It is well settled that a dismissal in the interests of justice pursuant to N.Y.Crim.Proc.Law § 170.40 is not a judicial determination of the accused's innocence on the merits. See id.; Cantalino v. Danner, 702 N.Y.S.2d 626 (2d Dep't 2000). Moreover, a dismissal on the ground that the accusatory instrument was defective is not a termination in the accused's favor for malicious prosecution purposes. See MacFawn, 88 N.Y.2d at 860, 644 N.Y.S.2d at 487, 666 N.E.2d at 1360.*fn3 The Department is entitled to summary judgment on plaintiffs' claims for malicious prosecution.

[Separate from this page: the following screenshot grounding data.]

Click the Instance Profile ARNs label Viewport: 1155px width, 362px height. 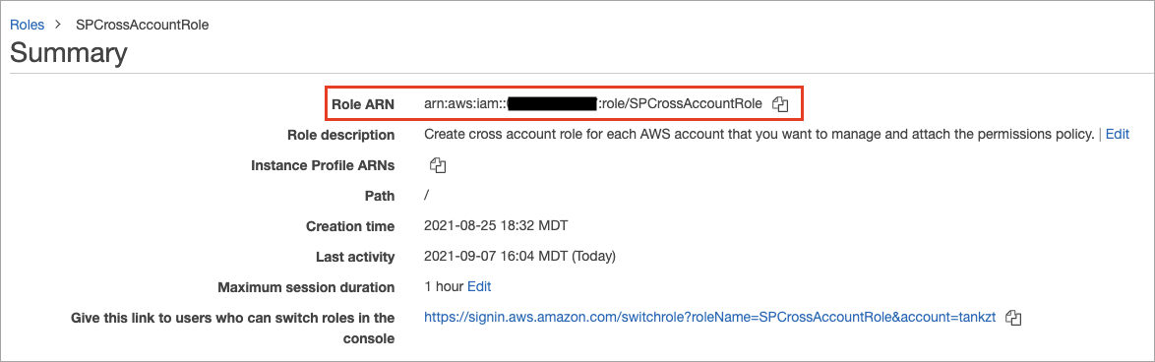coord(323,166)
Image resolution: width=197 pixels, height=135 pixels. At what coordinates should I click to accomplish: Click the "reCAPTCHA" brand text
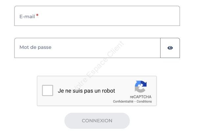pos(141,97)
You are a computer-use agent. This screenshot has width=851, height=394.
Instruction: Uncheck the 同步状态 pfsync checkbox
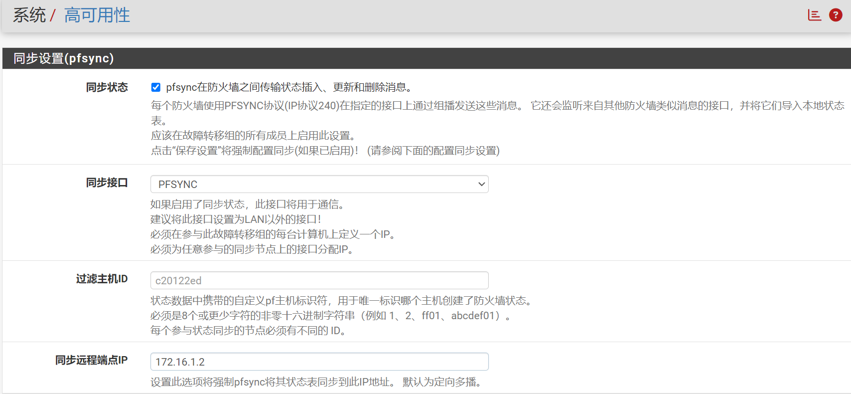(x=156, y=87)
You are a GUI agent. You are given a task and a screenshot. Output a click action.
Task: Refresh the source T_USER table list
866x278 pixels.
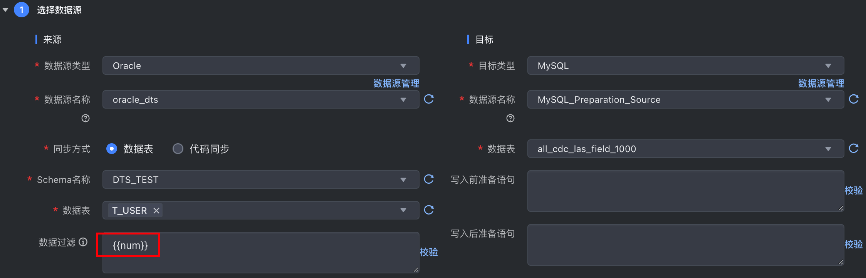pos(429,210)
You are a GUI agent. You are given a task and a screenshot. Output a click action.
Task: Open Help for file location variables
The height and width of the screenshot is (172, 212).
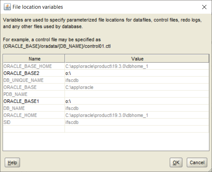point(12,163)
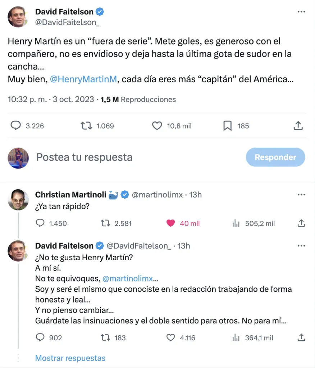Share the main David Faitelson tweet

(x=298, y=126)
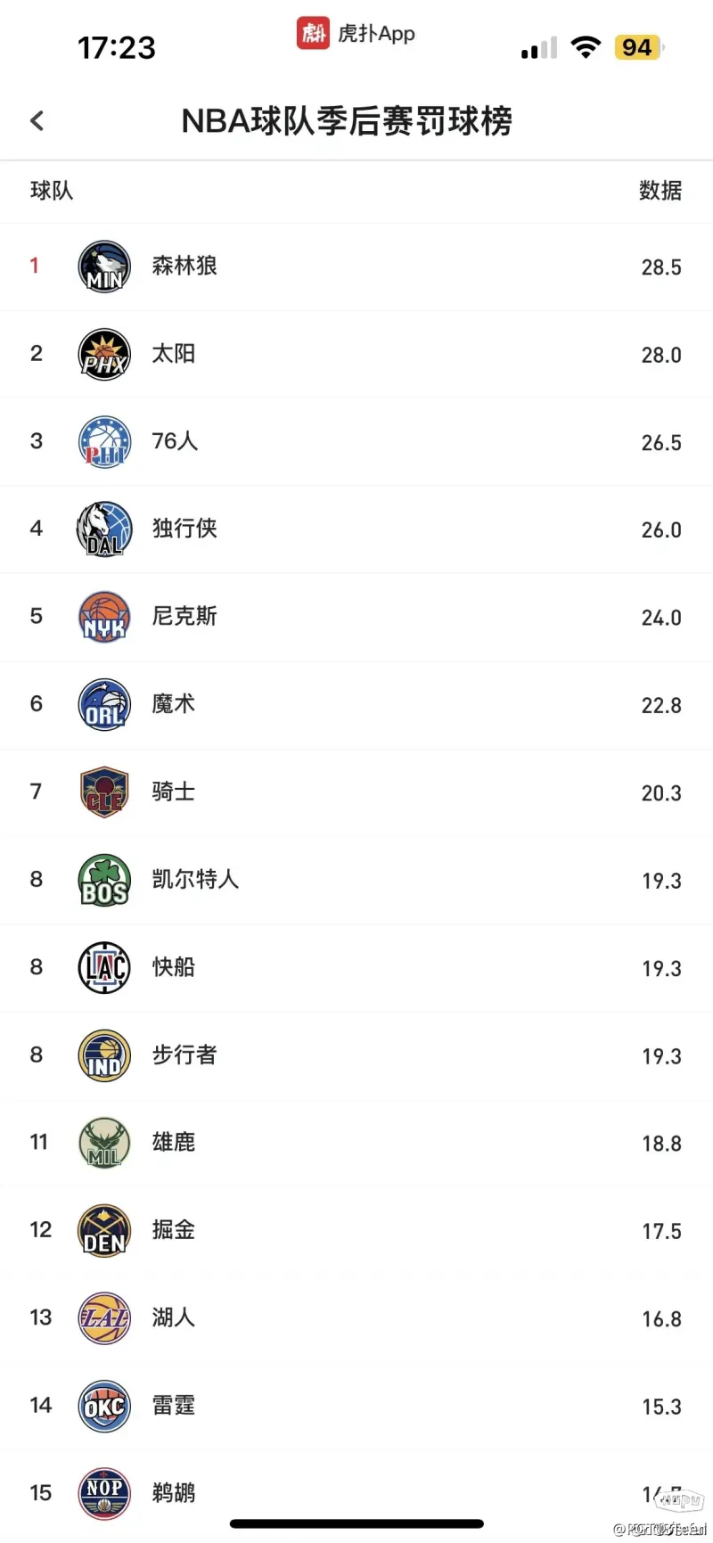Tap the 球队 column header
Viewport: 713px width, 1543px height.
coord(52,191)
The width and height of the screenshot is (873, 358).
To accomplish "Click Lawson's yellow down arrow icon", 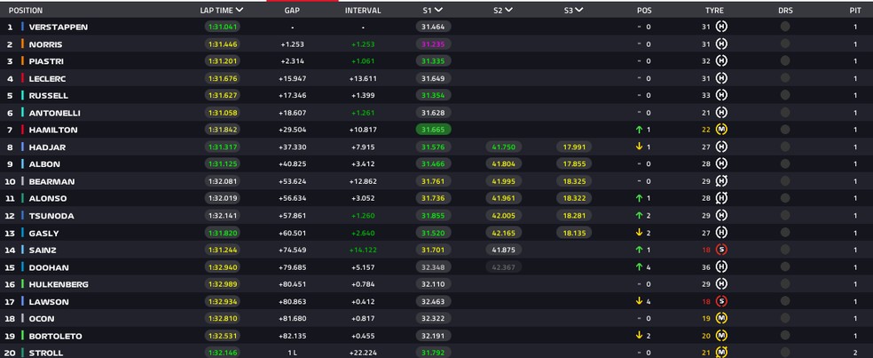I will [638, 301].
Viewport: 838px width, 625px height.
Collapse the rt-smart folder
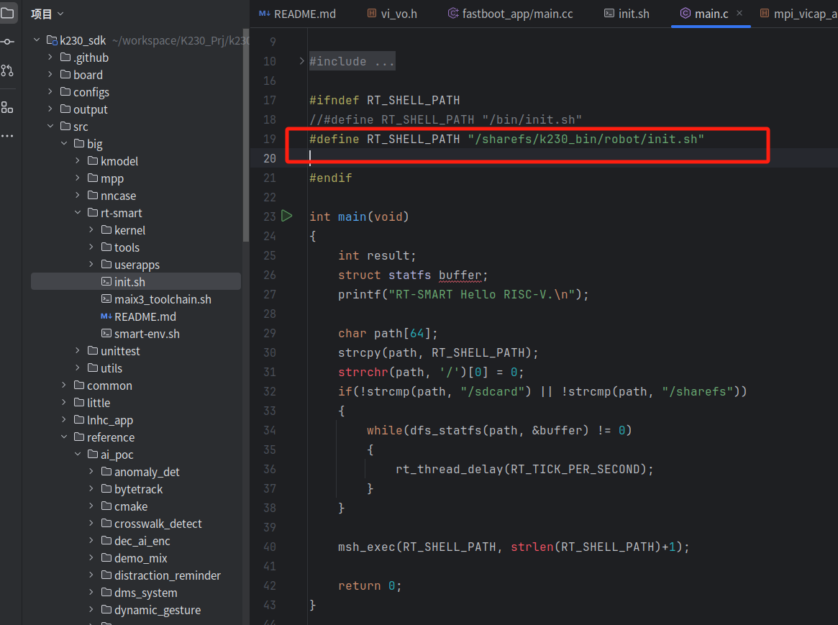(x=77, y=213)
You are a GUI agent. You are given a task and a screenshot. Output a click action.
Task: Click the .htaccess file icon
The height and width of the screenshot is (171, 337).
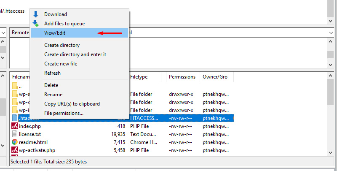[x=15, y=118]
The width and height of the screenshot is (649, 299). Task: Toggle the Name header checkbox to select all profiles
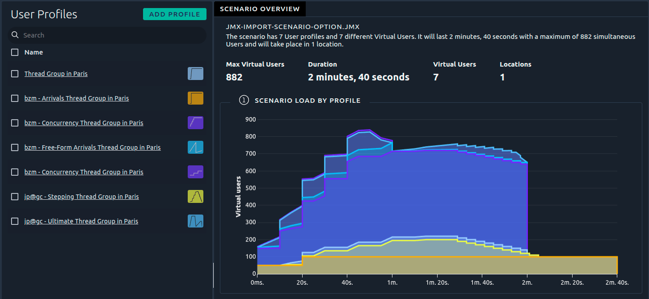coord(14,52)
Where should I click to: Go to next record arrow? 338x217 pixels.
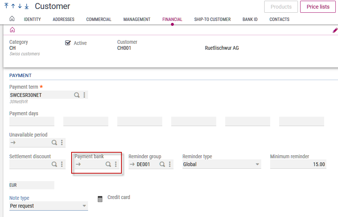20,6
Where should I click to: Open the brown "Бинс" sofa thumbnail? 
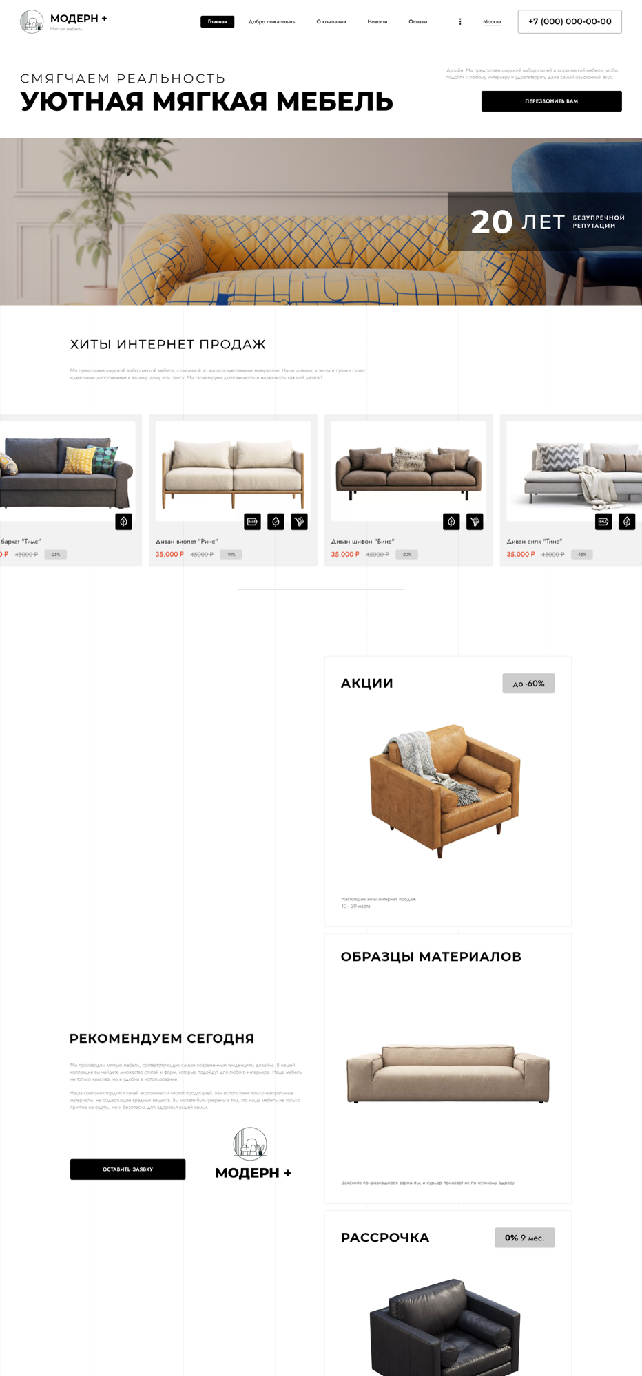[x=408, y=471]
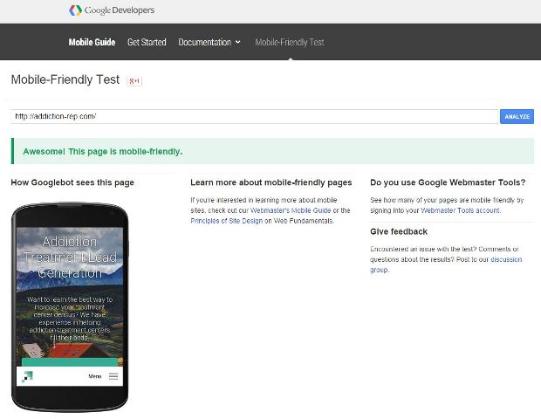Click the Addiction Treatment Lead Generation headline
The height and width of the screenshot is (419, 541).
pyautogui.click(x=70, y=257)
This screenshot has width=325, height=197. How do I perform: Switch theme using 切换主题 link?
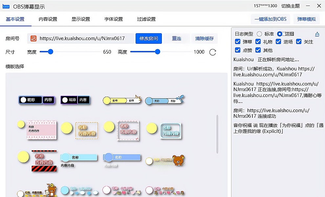tap(291, 6)
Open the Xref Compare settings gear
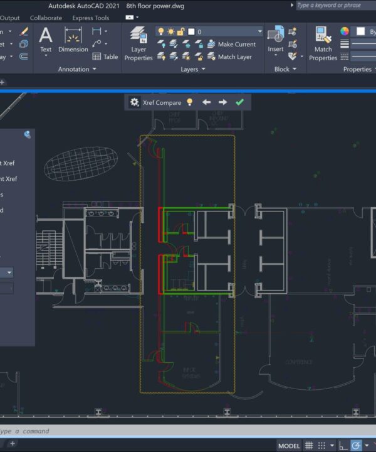The width and height of the screenshot is (376, 452). click(134, 102)
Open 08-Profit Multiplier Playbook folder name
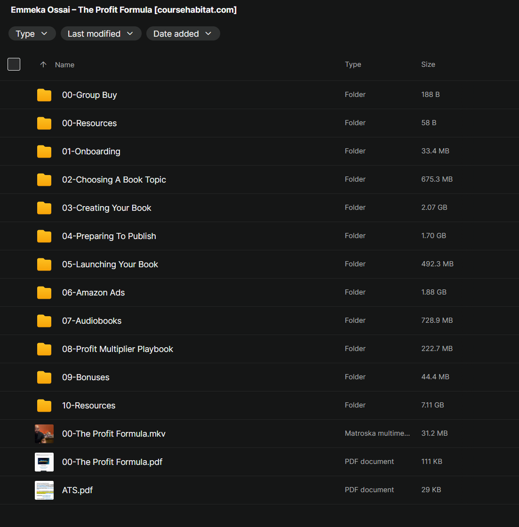Screen dimensions: 519x527 (118, 349)
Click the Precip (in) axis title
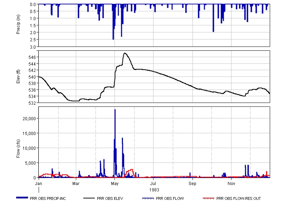This screenshot has height=221, width=281. (19, 25)
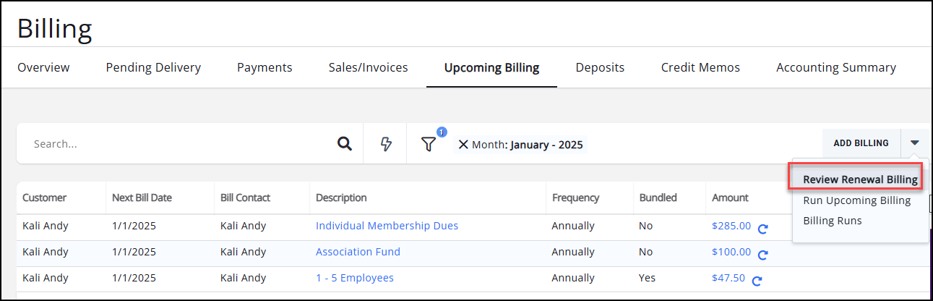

Department's motion for summary judgment dismissing state law claims for failure to serve notice of claim

Under N.Y.Gen.Mun.Law § 50-i, a plaintiff claiming injury arising from the negligence or wrongful act of a municipality or any officer, agent or employee thereof, must file a notice of claim within 90 days of the accrual of the claim. A complaint in such an action must allege timely filing of a notice of claim. N YGen.Mun. Law § 50-i. A motion to serve a late notice of claim must be filed within one year and 90 days of the event at issue, or, in this case, December 17, 1999. N.Y.Gen. Mun.Law § 50-e.

Mariann Cappillino, clerk of the town of New Paltz, submitted an affidavit stating that there is no record of the Town's receipt of a notice of claim from any plaintiff concerning an arrest on September 17, 1998. Plaintiffs do not dispute this affidavit. Accordingly, their state law claims against the Department, all of which are based on the allegedly tortious conduct of the police officers and their superiors, are dismissed for failure to comply with N.Y.Gen.Mun.Law § 50-i.

Cross motion for leave to amend complaint

Plaintiffs cross move for leave to serve an amended complaint to add police officers Steven Osarczuk, Robert Knoth and Karl Baker as defendants in the place of John Does 1, 2 and 3. The complaint was filed on April 22, 1999. The Department was served with process on May 4, 1999; no individual defendant has been served with process. The pretrial scheduling order signed by Magistrate Judge David R. Homer on August 11, 1999, directed that any motion to join parties or to amend the pleadings be made on or before September 15, 1999. This cross-motion was made on February 22, 2000, more than five months after this deadline.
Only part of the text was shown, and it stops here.